= Nicholas Krgovich =

Canadian musician

Nicholas Krgovich (born 1982), also sometimes credited as Nick Krgovich, is a Canadian musician from Vancouver, British Columbia. He is most noted for the 2020 album Philadelphia, a collaboration with Joseph Shabason and Chris Harris which was a longlisted nominee for the 2021 Polaris Music Prize.

Krgovich was active in the early 2000s as a member of the indie pop bands P:ano, Gigi and No Kids, and as a collaborator with Veda Hille, Rose Melberg and Mount Eerie. He released his solo debut album, Who Cares? In 2013, and followed up with further solo albums in the 2010s and 2020s. His 2018 album "Ouch" was about his breakup with his first boyfriend, and marked the first time he actively wrote and sang about gay themes in his music.

In 2021, he released This Spring, an album of Hille covers, and he, Shabason and Harris released the instrumental album Florence as a companion piece to Philadelphia.

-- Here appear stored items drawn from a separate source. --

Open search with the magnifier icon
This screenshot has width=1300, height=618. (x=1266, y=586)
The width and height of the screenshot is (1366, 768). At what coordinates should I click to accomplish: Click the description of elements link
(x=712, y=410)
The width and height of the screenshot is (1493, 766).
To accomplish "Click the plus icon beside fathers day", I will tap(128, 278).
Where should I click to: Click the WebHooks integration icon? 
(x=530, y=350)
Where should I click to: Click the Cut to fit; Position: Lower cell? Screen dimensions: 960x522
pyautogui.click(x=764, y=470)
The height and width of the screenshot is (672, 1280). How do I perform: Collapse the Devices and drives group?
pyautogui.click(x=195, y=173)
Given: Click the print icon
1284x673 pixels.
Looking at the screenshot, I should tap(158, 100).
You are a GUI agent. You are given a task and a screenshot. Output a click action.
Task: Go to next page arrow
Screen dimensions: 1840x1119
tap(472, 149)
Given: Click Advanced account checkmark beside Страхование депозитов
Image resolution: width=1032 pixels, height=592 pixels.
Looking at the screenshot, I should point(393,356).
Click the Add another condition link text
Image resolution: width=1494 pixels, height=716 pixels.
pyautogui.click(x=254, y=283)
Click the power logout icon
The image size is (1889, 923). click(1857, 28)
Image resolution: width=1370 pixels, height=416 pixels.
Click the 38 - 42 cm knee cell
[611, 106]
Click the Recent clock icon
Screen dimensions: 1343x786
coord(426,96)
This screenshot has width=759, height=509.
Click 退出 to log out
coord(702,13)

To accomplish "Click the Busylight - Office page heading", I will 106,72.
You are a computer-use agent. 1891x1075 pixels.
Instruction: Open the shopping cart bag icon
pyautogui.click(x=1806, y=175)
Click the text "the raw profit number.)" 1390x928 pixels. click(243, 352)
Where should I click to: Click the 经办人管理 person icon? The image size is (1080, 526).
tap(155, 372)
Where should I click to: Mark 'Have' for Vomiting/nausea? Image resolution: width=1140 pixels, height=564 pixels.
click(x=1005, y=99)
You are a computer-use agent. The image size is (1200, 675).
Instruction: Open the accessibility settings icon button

In 2022, Krgovich and Shabason announced another collaborative album, At Scaramouche.

==Discography==
- Who Cares? (2013)
- On Sunset (2014)
- On Cahuenga (2015)
- The Hills (2016)
- In an Open Field (2017)
- "Ouch" (2018)
- Philadelphia (2020, as Shabason, Krgovich & Harris)
- This Spring (2021)
- Florence (2021, as Shabason, Krgovich & Harris)
- At Scaramouche (2022, as Shabason & Krgovich)
- Ducks (2023)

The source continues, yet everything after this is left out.